(Stored data entries)
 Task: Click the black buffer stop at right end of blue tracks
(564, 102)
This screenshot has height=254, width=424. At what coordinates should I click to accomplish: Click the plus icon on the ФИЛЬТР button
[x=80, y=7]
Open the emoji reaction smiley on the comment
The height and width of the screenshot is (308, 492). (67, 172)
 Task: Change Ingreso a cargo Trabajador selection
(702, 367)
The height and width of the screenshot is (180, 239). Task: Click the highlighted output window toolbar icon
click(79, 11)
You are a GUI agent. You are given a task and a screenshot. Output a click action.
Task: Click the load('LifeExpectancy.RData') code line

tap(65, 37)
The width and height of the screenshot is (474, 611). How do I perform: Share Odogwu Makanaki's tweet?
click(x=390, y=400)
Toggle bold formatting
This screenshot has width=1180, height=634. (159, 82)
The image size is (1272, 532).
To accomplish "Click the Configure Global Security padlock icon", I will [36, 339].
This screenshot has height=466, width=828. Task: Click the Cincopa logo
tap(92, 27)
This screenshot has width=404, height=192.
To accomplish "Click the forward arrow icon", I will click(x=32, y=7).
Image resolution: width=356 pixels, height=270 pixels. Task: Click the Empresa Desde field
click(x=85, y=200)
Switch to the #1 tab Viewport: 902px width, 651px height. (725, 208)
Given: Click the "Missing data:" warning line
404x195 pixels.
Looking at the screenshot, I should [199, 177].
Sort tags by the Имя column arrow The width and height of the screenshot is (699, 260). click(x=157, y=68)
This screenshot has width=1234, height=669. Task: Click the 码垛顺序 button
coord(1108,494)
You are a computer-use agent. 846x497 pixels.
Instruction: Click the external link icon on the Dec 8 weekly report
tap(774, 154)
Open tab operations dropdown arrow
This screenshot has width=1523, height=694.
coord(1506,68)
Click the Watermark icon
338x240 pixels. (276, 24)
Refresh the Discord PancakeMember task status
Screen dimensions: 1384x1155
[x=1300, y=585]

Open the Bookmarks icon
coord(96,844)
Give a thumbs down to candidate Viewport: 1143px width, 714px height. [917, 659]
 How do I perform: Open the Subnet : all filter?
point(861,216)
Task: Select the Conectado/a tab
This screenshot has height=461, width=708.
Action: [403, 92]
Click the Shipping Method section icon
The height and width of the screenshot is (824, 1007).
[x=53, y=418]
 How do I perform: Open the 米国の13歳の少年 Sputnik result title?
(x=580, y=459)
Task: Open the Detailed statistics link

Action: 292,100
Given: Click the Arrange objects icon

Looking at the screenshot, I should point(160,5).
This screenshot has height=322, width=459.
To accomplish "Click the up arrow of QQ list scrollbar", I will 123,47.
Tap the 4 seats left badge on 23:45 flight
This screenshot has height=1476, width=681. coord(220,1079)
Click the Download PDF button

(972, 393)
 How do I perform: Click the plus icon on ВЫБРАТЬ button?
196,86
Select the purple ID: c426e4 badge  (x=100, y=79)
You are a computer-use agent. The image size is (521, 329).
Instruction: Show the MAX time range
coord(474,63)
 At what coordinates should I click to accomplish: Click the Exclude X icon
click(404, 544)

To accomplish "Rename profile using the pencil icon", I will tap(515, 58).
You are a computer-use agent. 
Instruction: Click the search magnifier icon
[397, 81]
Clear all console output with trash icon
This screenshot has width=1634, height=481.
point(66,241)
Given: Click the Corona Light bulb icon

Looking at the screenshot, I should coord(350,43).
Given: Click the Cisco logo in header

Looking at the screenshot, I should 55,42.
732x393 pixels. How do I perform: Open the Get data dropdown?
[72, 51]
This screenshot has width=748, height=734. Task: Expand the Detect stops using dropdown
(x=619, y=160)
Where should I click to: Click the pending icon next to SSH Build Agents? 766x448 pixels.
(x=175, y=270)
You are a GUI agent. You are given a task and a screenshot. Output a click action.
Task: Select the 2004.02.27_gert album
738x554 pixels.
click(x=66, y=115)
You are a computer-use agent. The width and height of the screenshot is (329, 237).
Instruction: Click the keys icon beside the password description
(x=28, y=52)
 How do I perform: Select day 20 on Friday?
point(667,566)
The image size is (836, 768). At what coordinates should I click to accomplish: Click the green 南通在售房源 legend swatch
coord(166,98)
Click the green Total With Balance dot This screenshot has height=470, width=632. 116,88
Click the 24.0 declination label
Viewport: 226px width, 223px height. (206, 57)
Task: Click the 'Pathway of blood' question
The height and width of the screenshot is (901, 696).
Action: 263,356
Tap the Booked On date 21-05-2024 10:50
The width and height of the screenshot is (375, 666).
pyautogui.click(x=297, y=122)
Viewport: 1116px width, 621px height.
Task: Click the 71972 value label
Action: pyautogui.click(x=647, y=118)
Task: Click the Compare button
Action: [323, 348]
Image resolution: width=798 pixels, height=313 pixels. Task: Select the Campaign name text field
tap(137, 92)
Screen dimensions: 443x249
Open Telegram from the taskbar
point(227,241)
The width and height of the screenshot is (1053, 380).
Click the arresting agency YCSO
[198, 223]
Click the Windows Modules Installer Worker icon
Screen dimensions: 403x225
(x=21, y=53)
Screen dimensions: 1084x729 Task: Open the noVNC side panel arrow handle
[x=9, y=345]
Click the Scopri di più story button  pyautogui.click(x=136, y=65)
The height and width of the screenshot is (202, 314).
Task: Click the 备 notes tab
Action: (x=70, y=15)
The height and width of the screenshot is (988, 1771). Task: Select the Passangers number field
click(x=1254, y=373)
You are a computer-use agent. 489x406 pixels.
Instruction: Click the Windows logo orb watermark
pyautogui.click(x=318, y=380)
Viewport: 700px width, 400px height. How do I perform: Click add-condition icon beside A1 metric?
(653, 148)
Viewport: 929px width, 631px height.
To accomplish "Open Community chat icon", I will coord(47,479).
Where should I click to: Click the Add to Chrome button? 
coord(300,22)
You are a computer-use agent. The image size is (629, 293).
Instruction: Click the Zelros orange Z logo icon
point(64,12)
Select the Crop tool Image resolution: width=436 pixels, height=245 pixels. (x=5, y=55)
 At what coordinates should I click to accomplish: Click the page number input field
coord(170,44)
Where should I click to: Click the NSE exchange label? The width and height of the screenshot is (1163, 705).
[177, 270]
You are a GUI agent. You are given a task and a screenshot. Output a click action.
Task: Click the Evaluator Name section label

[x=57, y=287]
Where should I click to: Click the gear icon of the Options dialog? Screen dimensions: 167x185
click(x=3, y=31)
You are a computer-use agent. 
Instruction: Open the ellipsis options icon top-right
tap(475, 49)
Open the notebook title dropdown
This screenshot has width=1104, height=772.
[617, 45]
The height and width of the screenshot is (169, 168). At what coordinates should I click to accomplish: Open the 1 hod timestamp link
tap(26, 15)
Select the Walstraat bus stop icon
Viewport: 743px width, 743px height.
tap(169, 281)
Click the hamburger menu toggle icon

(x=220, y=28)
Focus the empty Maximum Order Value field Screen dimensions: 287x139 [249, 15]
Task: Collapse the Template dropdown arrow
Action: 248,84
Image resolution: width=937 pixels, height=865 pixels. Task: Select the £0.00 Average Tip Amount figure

**What is expected**
Among the entries above, the line containing "Toggle bold formatting", the line containing "You are a computer-use agent. 846x497 pixels.", and all lines between them are to be restated word for word; nothing else belongs in the reply.

**Solution to the problem**
Toggle bold formatting
This screenshot has width=1180, height=634. (159, 82)
The image size is (1272, 532).
To accomplish "Click the Configure Global Security padlock icon", I will [36, 339].
This screenshot has height=466, width=828. Task: Click the Cincopa logo
tap(92, 27)
This screenshot has width=404, height=192.
To accomplish "Click the forward arrow icon", I will click(x=32, y=7).
Image resolution: width=356 pixels, height=270 pixels. Task: Click the Empresa Desde field
click(x=85, y=200)
Switch to the #1 tab Viewport: 902px width, 651px height. (725, 208)
Given: Click the "Missing data:" warning line
404x195 pixels.
Looking at the screenshot, I should [199, 177].
Sort tags by the Имя column arrow The width and height of the screenshot is (699, 260). click(x=157, y=68)
This screenshot has width=1234, height=669. Task: Click the 码垛顺序 button
coord(1108,494)
You are a computer-use agent. 846x497 pixels.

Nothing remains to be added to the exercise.